Going Beyond the Muscles
Unfortunately, many popular fitness workouts sell functional training like lifting one leg when doing a bicep curl, doing push-ups on a Swiss ball and other exercises in which stability is compromised. There’s nothing wrong with these exercise variations if they target a specific goal. But to maximize your body potential to respond effectively to many daily physical tasks and sports, then you have to approach your exercise routine in a different way.
For instance, when performing a leg extension you work an isolated muscle—the quadriceps—rather than other muscles in which you use this muscle as a part of the movement like in a squat. This is what King and Stanforth call the difference between structural anatomy (the leg extension) and functional training (medicine ball squat toss).
If may not seem like a big difference, but incorporating an authentic functional training program strengthens the neuromuscular system to react and perform at its best during movement.
Translation: you may consciously want to lose weight and get stronger, but you also want to carry and lift things around without breaking a sweat—even though you don’t think about it.
And this is the main difference between shaping a muscle and mastering a movement. The perks of firing up your neuromuscular system are many, not just because it teaches you to manage your daily physical activities better, but it also provides a good total caloric expenditure. How many times have you felt out of breathe doing a bicep curls (structural anatomy) compared to a squat to bicep curl to shoulder press (functional anatomy)?
MBP Workout Trial
The MBP exercise routine relies on circuit training—alternating lower and upper body dominant exercises and includes locomotion (walking, running, pushing/pulling), push exercises like shoulder press, pulling exercises like a lat pull-down, rotation (think of cable wood chop), and raising/lowering the center of mass like multi-directional lunges.
The order to follow is a push, double leg, pull and single leg exercises, and locomotion movements; 3 rounds of 5 exercises for 15 total exercises.
The workout below highlights some, but not all, of the fundamentals of a MBP program.

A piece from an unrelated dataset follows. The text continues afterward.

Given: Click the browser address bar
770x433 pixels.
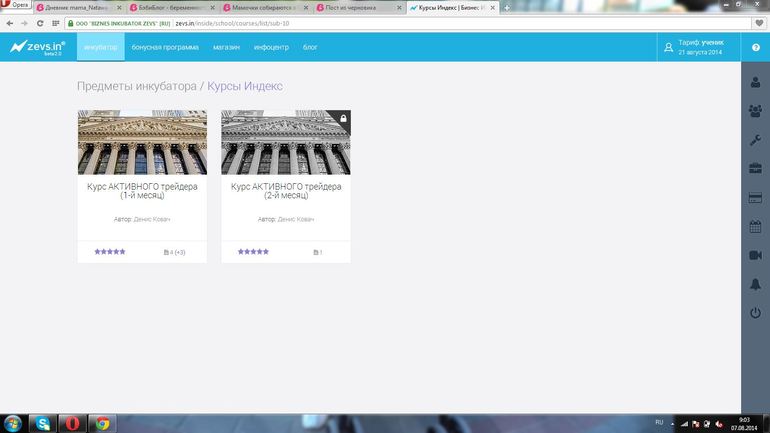Looking at the screenshot, I should 400,22.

The idea is to challenge the body in different planes (lateral, front and back, diagonal, etc); change the hands and foot position to test other muscles (back row with palms up to work more the biceps along with the back or palms down to isolate more the back muscles); and vary your center of gravity (doing a backward lunge, forward lunge, lateral lunge, etc.).
Push exercise: Squat to single press with rotation: Perform a squat and when lifting up the body do a shoulder press by slightly rotating the torso to the right. Then do the other side. This is one rep. Perform 10 reps.

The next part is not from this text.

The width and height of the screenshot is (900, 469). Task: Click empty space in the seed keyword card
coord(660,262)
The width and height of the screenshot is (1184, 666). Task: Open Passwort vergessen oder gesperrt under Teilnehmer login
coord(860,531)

Double leg exercise: Squat jumps. From a squat position, jump and land softly with your knees slightly bent. Repeat right away until you complete 12 reps. Use your arms to get momentum.
Pull exercise: Squat to DB row: Perform a squat. Then raise your body and lean forward while pushing your hips backward as you were going to do a deadlift (you should feel the tension in the muscles of the back of the leg) and perform a DB row. Go back to a squat and repeat the motion. This should be one fluent movement. Perform 10 reps.
Barbell single leg deadlift to front lunge: Extend the leg and bend the waist while lowering the bar as low as you can. Keep the core engaged, back straight, and chest up. Lift your body using the glutes and hamstrings of the stretched leg. Then immediately do an up-right row—turn up your palms, place the barbell on top of the front part of your shoulders. To prepare for the lunge with the same leg, keep your arms at 90 degree angle and do not let them fall. This is one move. Do 8 reps with each leg.
Locomotion: walk, skip, and sprint forward and backward for 20, 30, and 40 yards.